# Disturbed by Spring



## toddm (May 9, 2011)

_Thoughts of one Mr. Edgar McMillan upon awakening on a fine May morning._

My dark room is disturbed:
the night of glorious storms
and joyful fury has passed,
leaving a bitter quietude.
But what now is this chitter-chatter? 
Twittering birds outside mock me
with their sing-song silliness.
Begone, you tormenting imps!
Enraged, I thrust open the shades
and oh! the glaring sun explodes
in my eyes, and blinds me.
When right vision returns,
the morning-scene repulses me:
a rainbow is frowning at me
with sickening colored bands,
through urine-golden air.
I frown back, and turn away
to my happy bed, to peace.


----------



## toddm (May 10, 2011)

I feel the need to point out that this piece is entirely ironic in intent - I'm afraid that the irony may not be immediately apparent

I know people who are like this -


----------



## shadows (May 10, 2011)

Hangover?


----------



## toddm (May 10, 2011)

shadows said:


> Hangover?


 
funny, but actually no - this isn't even written from my own perspective - it is the mirror opposite of how I personally would respond
it is somewhat a parable about bad attitudes


----------



## candid petunia (May 11, 2011)

pessimists? kill-joys, who hate life?


----------



## toddm (May 11, 2011)

candid petunia said:


> pessimists? kill-joys, who hate life?


 
Exactly - you ever meet those people who would rather remain cocooned in their own misery/depression/pain, than allow opportunities for joy to enter in when it comes? - who manage to put a bad spin on even very good and wholesome and happy things

---todd


----------



## candid petunia (May 11, 2011)

Can't say I did exactly, but one comes across slightly depressed people all the time.

Liked the words you've used here:

_But what now is this chitter-chatter? 
Twittering birds outside mock me
with their sing-song silliness._


_Enraged, I thrust open the shades
and oh! the glaring sun explodes_


_a rainbow is *frowning* at me
with sickening colored bands,
through *urine-golden air*._ urine-golden air? Hahahhaha! This cracked me up!  And who doesn't love looking at a rainbow?



Talk about being pessimist. Who wouldn't be cheered by nature? Great work, you've put it across very nicely. :thumbl:


----------



## Trides (May 11, 2011)

This reminds me of someone I know.  I don't think your narrator is really miserable and depressed, (s)he just likes peace and quiet and solitude... I also think it's interesting how you describe the night as "the night of glorious storms / and joyful fury," because the narrator seems to dislike action and movement and yet (s)he describes the storms, which might be interpreted as gloomy by other people, as glorious and joyful.


----------



## obi_have (May 11, 2011)

Some people aren't morning people. I can appreciate the sunrise just as much as the next guy but I like it better when it's a photograph...and I'm looking at it in the afternoon.

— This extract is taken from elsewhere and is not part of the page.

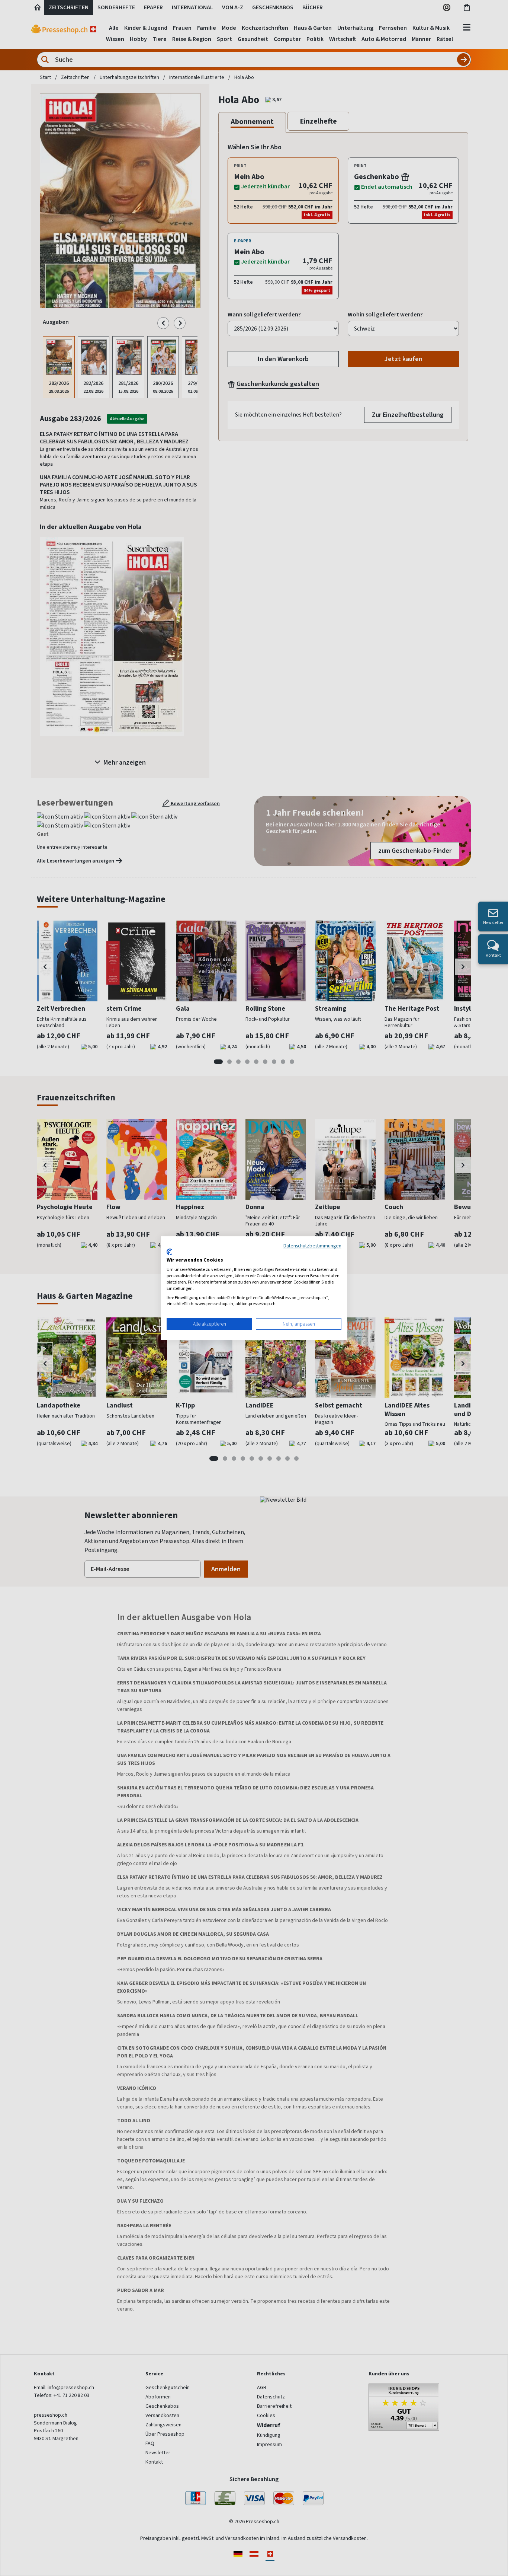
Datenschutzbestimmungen (312, 1245)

EDIT: I forgot to say good job though, You totally painted a picture in my mind.


----------



## SilverMoon (May 12, 2011)

Sorry, double post. Read below.


----------



## SilverMoon (May 12, 2011)

Toddm, this piece was so melodramatically over the top that I feared for your well being. Ha! I was ready to send you a comforting PM! I thought you were writing in the very ligit Confessional genre. 



> it is the mirror opposite of how I personally would respond
> it is somewhat a parable about bad attitudes


 
You will get this across in your poem if you employ the Second Person. Rather go *he *or* she. *You will becpme the Strong Objective Observer narrator. The narrator who spies the dark side of The Human Condition with a flair for describing a nearly funny disposition. See if you read the difference.

Enraged, he thrust open the shades
and oh! the glaring sun explodes
in his eyes, and blinds him.



> Begone, you tormenting imps!


 
I am absolutely in love with this line! May I borrow it so I can direct it at some people I know?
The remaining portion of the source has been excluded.